Myślisz o Kanadzie, jako o miejscu pełnym bogactw i dobra. Zarówno w sferze natury, jak i miast i gospodarki. Owszem, jadąc do takiego Vancouver nie sposób oderwać wzroku od ociekających bogactwem dzielnic czy budynków, choć z łatwością można znaleźć i te, które stanowią tego totalne przeciwieństwo.

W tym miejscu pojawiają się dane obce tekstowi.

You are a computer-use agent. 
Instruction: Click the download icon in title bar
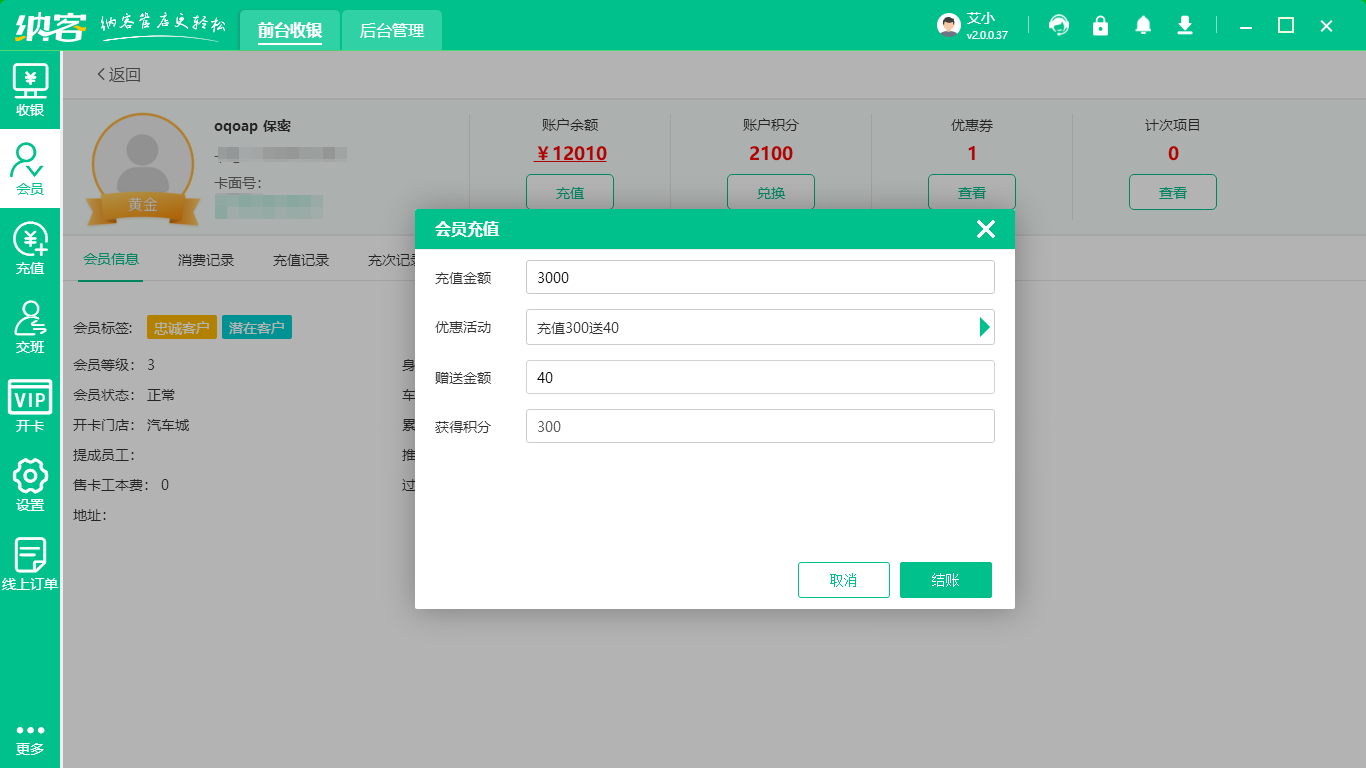click(x=1185, y=25)
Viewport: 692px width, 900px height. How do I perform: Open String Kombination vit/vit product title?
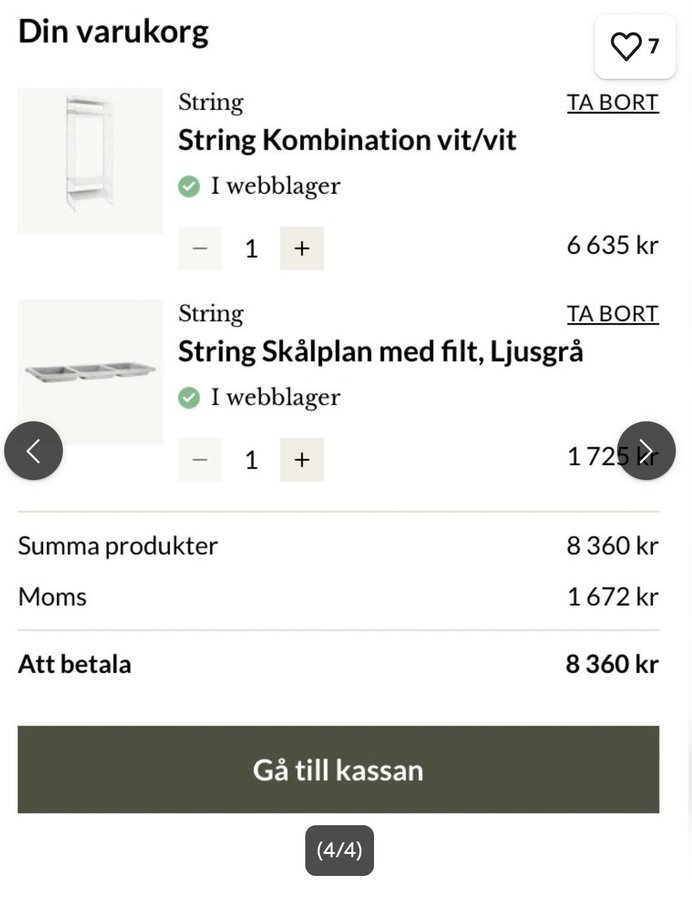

I teraz jedziesz w ląd. Mijasz wiele miejscowości. Większość nieznana, zapomniana, wygląda czasem bardzo miernie. Bida aż piszczy momentami. Kanada to nie tylko kraina miodem i mlekiem płynąca. To także rdza na starych pick-upach, dziury w drogach, opuszczone motele i gnijące drewno starych kapliczek.

Więcej też o takiej innej Kanadzie możecie zobaczyć i poczytać we wpisie o Kanadyjskim Dzikim Zachodzie.

Banff

Banff na pierwszy rzut oka wygląda jak bogate miasteczko, taki typowy górski resort. Nad miasteczkiem góruje zameczek. Kolejny nad słynnym jeziorem Louise. Owe zameczki znane są tutaj bardziej jako château. Niebywale odstają od całej reszty zabudowań i mocno rażą w pejażu. Niestety. Myślisz sobie, że to taka dziwna inspiracja niemieckim Neuschwanstein. Że niby zamek jak z Disneya. Trochę tak, trochę nie. Pejzaż się zgadza. Ale budowla jakaś taka bardziej toporna, bez wdzięku.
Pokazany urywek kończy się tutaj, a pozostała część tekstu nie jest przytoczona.